LSU seems to have a spot in the playoff locked down barring two large upset losses down the home stretch. Additionally, Clemson, also barring a massive upset loss, has a spot locked up. Then, in the Big Ten, Ohio State is the odds-on favorite to win the conference, but a marquee matchup with Penn State this weekend could throw a wrench into their chances. The winner of this matchup will effectively lock up a berth in the Big Ten Championship game, where the winner of the conference will almost certainly go to the playoff. This leaves just one final spot in the playoff up for grabs between the PAC 12, the Big 12, and then another potential SEC team. The committee seems to think quite highly of the PAC 12 this season (perhaps too highly?) as Oregon and Utah are both vying for a spot in the top-four, and if both teams run the table through the rest of the regular season, the winner of the PAC 12 Championship Game is likely in the driver's seat for the final spot in the playoff.
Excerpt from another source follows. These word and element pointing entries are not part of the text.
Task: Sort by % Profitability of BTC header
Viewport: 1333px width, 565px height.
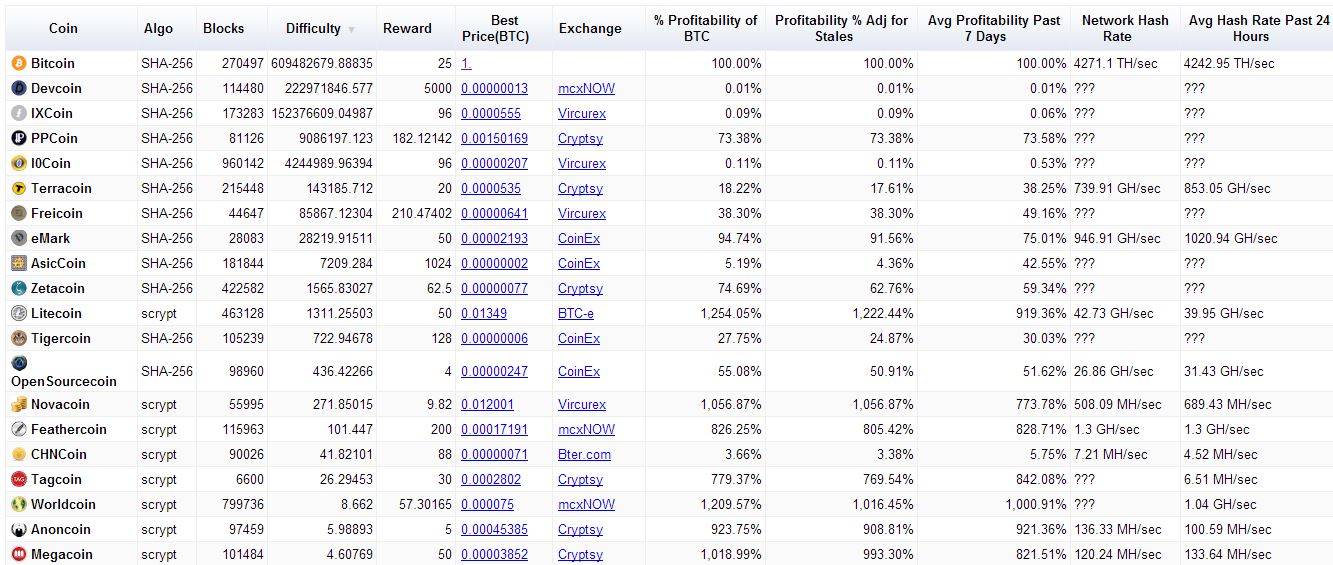Action: [x=705, y=28]
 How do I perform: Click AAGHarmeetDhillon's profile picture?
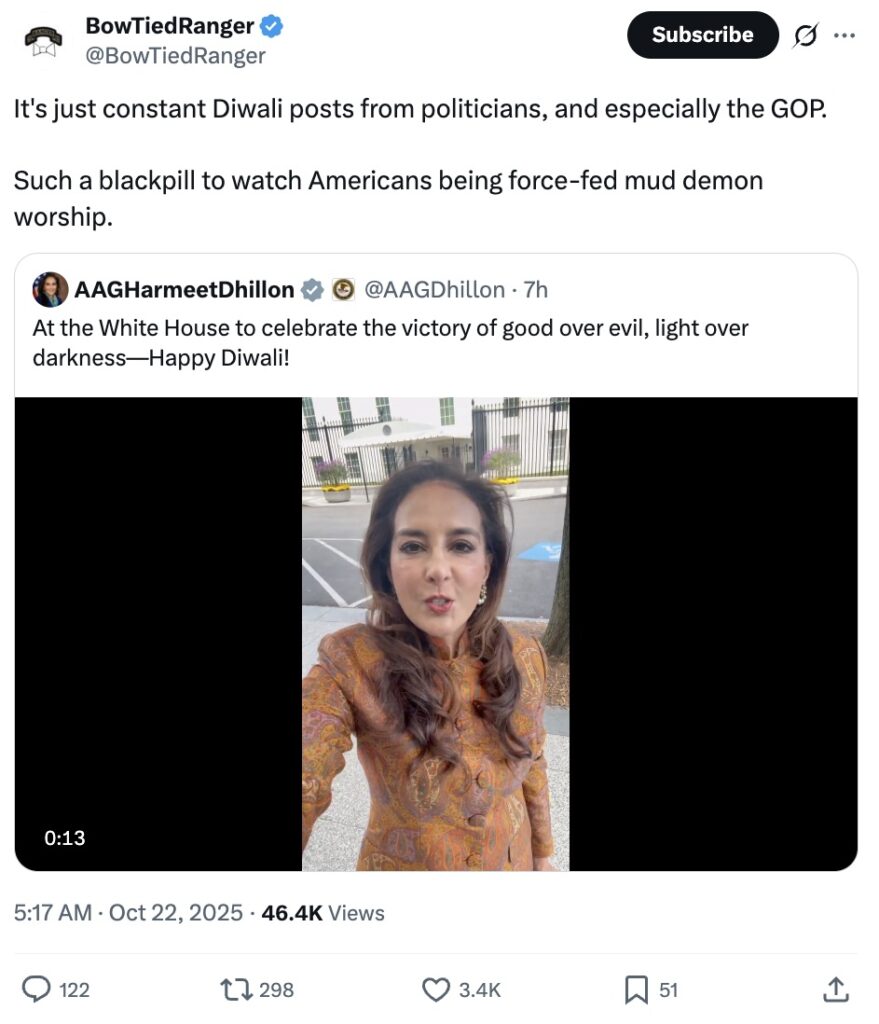[50, 289]
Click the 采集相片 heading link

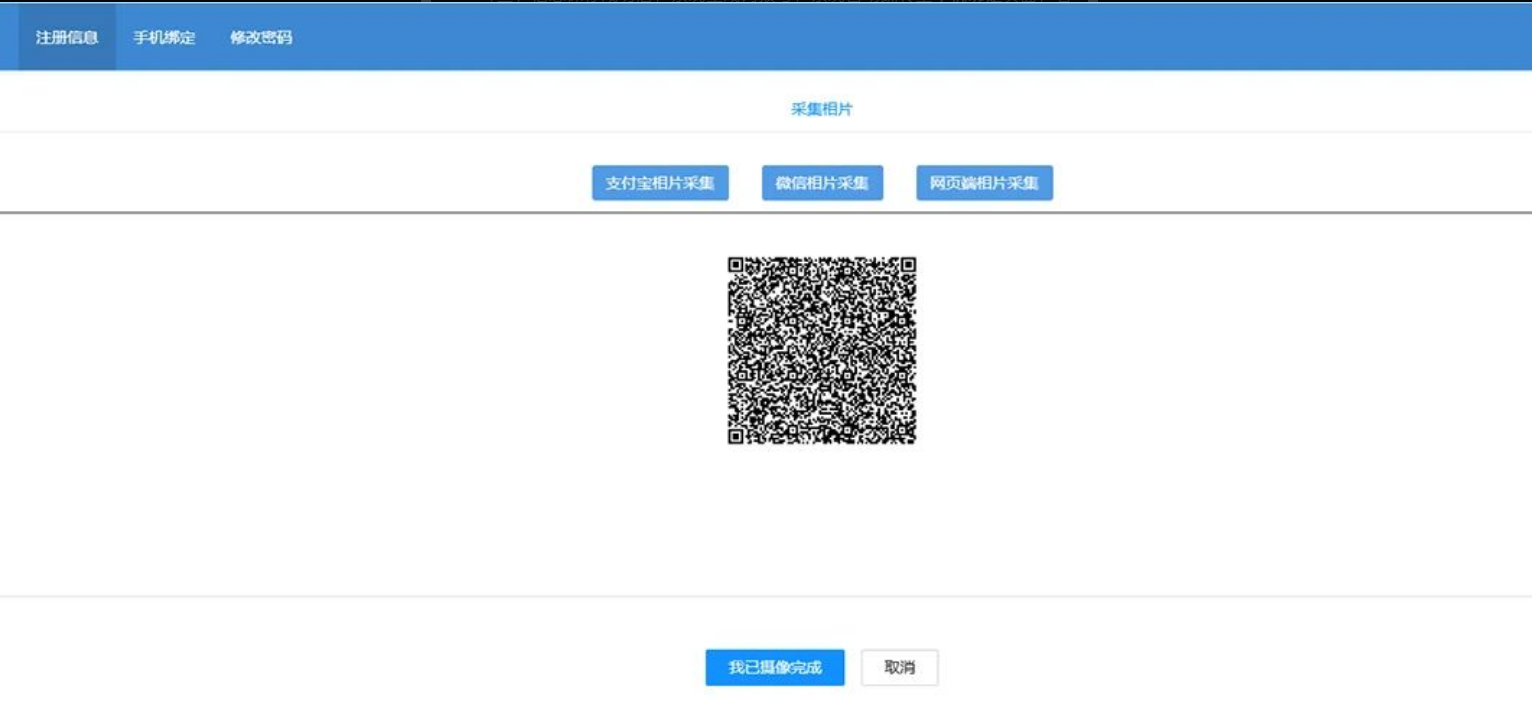[821, 109]

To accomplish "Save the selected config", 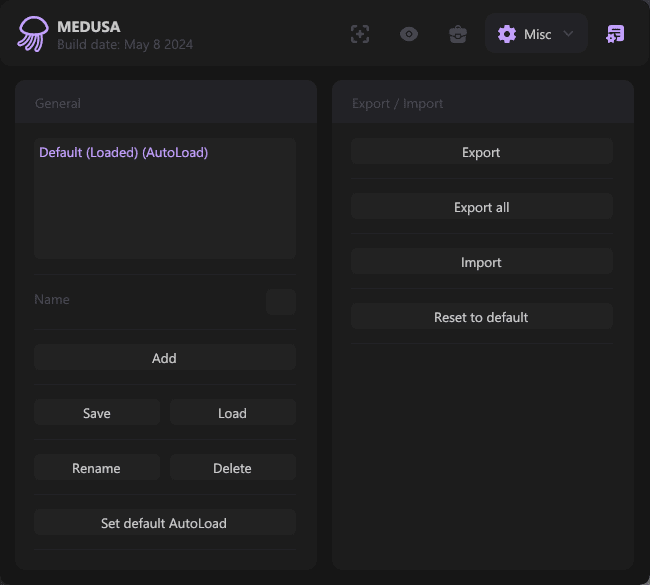I will click(97, 413).
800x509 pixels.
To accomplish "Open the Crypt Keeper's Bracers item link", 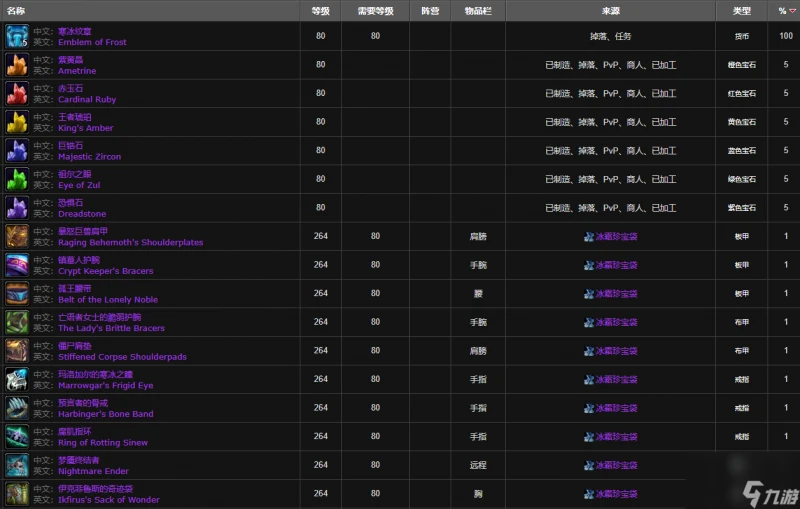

They will, however, have to compete with a potential one-loss Oklahoma team that rates much higher than either PAC 12 front-runner by most advanced metrics. Oklahoma's one loss is likely worse than either Oregon (early loss to Auburn) or Utah (loss to USC, who has now snuck into the rankings at number-23,) which seems to be in the forefront of the committee's mind when setting the rankings each week. Barring an extremely impressive close to the season, the Sooners are likely behind the eight-ball here and not in control of their own destiny. Lastly, the SEC may throw the committee for a loop down the stretch. If a one-loss Georgia team makes the SEC Championship, presumably against the undefeated LSU Tigers, and wins, they're surely in the playoff, right? Things get extremely messy here, as I already said a one-loss LSU team should be a lock for the playoff this season. Now, in this hypothetical scenario, with two SEC teams certainly deserving a berth, a committee that seems to think very highly of the PAC 12, and an Oklahoma team that many believe should be ranked much higher than they currently are, there is no telling what the committee will ultimately decide to do.

Fear not, however, because after laboring over this issue for countless hours and toying with countless models I believe I have solved this highly-complicated problem of leaving out multiple very deserving teams from the College Football Playoff. It's tough to follow along, though, as it involves many moving parts and contingencies: (spoiler alert: it's actually very simple and, in my humble opinion, logical) an eight-team playoff. The committee could avoid all of these potential issues with an eight-team playoff featuring: the conference champions of all power-five conferences, the highest-ranked group-of-five team (if one is ranked within the top-25), and two at-large bids. At this point, it's all just a pipe dream because, under the guise of caring too much about the players to subject them to the additional risk of a 16th game, the NCAA seems reluctant to tack one more game onto the schedule for the teams that ultimately end up in the National Championship Game.